El pasado 22 de mayo se abrió al público la exposición “Ni de aquí ni de allá”, de Calixto Ramírez, en la Fototeca del Centro de las Artes. Aclaro de inmediato que a pesar de que la exposición se lleva a cabo en este lugar no trata de fotografías o videos, la propuesta, la obra no son estos medios, su naturaleza y/o características, a pesar de que es el resultado de su uso lo que vemos en la muestra. El quehacer del señor Ramírez es el de un productor conceptual que se vale, se apoya, en la fotografía y el video a fin de documentar, registrar, testimoniar los actos –performances– que ejecuta o desarrolla en espacios y tiempos de los que no tendríamos noticia a no ser porque han quedado atrapados, encapsulados, en estos medios.
No soy quién para hablar del trabajo de este productor, a pesar de que me parece serio, consistente y de un desgaste físico considerable. Lo que sí puedo ver en su exhibición es un excelente pretexto para hablar de cómo la fotografía y el video se fueron “colando” al exclusivo mundo del arte y sus cerrados circuitos de mercado.
A pesar de lo que se ha dicho y de críticos tan severos como Charles Baudelaire, la fotografía siempre ha tenido un nicho de mercado y representantes sobresalientes, que por su trabajo se distinguían del operador común. Y aunque no se les llamara o considerara artistas, sus fotografías era bien apreciadas y compradas (piensen en un Stieglitz, por ejemplo, o en un Cecil Beaton o incluso en un Martín Chambi, ya conocidos y apreciados antes de los años 70 del siglo pasado, por no hablar de los Cartier-Bresson, Robert Frank o Helmut Newton). Que se tratara de un círculo muy especializado e infinitamente menor al de la pintura hizo que todos pensaran y sigamos pensando que la fotografía no tenía acomodo en el mundo del Arte, así con A mayúscula.

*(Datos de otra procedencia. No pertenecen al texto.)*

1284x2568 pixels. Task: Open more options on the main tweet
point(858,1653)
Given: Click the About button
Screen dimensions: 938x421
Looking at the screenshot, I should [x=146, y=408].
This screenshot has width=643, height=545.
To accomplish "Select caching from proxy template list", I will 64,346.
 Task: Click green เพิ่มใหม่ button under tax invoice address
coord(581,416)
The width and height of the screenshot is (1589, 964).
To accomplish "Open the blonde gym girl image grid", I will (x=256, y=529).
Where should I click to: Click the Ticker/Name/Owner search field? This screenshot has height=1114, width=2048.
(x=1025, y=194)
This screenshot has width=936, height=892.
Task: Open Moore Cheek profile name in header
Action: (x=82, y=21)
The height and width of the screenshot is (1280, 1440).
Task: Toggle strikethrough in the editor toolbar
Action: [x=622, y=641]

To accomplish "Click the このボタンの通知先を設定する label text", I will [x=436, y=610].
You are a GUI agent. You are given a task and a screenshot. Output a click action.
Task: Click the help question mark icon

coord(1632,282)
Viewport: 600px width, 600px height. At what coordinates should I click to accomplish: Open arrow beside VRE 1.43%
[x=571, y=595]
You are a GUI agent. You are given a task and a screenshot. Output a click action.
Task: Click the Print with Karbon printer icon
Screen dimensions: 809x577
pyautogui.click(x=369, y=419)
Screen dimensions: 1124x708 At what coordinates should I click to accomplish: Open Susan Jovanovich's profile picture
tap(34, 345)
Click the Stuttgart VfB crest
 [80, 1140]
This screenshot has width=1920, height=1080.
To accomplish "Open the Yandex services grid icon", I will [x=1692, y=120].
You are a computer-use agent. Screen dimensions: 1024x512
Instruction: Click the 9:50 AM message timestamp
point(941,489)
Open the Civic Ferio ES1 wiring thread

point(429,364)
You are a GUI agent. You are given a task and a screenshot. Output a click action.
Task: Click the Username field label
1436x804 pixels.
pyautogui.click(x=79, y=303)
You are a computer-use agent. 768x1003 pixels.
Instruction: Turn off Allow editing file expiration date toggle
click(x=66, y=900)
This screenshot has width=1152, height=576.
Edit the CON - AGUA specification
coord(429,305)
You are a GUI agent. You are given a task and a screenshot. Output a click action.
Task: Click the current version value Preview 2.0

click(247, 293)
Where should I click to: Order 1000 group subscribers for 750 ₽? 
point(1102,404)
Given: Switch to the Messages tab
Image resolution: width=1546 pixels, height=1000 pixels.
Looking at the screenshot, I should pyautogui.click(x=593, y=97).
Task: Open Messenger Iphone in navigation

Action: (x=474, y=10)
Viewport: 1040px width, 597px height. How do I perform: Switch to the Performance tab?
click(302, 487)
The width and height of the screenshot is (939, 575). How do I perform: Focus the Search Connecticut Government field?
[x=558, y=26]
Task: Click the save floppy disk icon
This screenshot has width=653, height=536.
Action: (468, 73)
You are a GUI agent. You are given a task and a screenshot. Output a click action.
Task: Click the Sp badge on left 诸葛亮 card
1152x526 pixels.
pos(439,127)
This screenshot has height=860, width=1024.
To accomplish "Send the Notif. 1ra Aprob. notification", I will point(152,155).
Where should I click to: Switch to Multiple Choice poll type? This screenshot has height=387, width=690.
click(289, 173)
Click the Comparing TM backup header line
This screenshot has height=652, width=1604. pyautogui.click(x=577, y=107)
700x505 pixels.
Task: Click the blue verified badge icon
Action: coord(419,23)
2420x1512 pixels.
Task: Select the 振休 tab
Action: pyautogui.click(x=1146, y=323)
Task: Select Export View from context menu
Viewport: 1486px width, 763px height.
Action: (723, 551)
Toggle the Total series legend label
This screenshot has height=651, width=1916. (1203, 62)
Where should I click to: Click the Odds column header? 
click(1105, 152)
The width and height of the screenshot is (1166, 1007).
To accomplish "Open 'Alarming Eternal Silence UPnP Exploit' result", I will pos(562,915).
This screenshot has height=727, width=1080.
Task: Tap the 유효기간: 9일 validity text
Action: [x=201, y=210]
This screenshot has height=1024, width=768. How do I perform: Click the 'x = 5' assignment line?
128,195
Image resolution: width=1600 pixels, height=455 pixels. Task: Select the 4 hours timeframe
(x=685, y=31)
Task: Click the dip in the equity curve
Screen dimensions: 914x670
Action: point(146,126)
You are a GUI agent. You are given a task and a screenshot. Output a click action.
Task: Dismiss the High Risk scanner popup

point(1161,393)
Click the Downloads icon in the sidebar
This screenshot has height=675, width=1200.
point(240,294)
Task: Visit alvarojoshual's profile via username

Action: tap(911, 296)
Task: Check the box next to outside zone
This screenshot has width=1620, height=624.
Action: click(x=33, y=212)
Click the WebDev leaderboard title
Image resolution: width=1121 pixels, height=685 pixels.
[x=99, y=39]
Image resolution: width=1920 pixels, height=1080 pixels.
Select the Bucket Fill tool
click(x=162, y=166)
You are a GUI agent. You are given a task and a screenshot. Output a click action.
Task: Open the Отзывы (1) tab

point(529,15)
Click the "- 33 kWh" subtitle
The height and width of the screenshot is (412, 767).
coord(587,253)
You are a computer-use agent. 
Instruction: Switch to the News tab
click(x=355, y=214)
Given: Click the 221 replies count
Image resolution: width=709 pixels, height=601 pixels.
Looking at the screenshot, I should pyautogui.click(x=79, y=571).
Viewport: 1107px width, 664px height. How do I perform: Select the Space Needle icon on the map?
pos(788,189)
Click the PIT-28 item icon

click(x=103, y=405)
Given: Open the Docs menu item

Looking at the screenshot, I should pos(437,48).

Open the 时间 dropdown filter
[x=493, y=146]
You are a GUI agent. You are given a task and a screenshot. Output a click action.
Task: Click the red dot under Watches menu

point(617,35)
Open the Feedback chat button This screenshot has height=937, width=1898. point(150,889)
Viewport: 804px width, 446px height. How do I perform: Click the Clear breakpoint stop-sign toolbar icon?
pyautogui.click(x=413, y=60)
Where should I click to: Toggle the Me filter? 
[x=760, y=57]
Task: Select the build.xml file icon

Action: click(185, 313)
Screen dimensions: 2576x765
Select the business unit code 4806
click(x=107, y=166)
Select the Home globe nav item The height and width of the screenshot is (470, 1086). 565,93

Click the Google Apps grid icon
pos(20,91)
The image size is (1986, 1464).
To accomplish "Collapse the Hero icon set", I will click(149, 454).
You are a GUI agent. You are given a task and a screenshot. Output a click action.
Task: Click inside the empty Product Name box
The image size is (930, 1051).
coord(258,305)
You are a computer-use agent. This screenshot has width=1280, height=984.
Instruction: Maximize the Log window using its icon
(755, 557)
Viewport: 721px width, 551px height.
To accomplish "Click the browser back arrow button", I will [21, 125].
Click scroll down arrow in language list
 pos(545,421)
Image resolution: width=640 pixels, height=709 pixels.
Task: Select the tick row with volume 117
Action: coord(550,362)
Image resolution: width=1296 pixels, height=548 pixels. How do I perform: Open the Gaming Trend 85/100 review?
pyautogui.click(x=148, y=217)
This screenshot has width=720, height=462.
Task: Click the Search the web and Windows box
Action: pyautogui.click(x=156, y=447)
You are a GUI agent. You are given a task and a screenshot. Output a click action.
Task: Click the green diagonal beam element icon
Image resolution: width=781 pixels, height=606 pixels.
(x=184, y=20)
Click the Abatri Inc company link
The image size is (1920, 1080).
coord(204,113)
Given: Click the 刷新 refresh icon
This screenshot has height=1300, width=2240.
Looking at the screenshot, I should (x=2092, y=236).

Allá por esos años del siglo pasado –los 70–, las artes visuales empezaron a sufrir una serie de cambios que llevaron, entre otras cosas, a la exploración y práctica de formas de expresión y comunicación que muy poco tenía que ver con el detenido –en ese momento– arte de la pintura. Aparecieron entonces obras que tenían más que ver con el momento y espacio performáticos, que con la obra en sí misma. Pensemos en los happenings, pero también en el Land-Art, las instalaciones e intervenciones, obras que no sabríamos de ellas a no ser que fueron registradas por la fotografía o el video. ¿Qué sería del “Salto al Vacío” de Yves Klein del 60 sin la fotografía? Y la pregunta va en doble sentido, no solo porque la caída quedó inmortalizada en la única manera que sería posible, es decir, por una fotografía, sino porque además sabemos que gracias a un truco fotográfico “desapareció” el grupo que estaba esperándolo para amortiguar su llegada a tierra.
Actos como este hicieron revalorar el papel testimonial de la fotografía y a aceptarla como si fuera el performance mismo, mejor dicho, como si la fuerza de éste quedara contenida, fijada, en la imagen de la fotografía. Esto más el uso que le empezaron a dar gente como Andy Warhol, Robert Rauschenberg, Richard Hamilton, entre otros tantos factores, terminaron por configurar una nueva mirada para la fotografía, una que la entendiera, también, como expresión artística.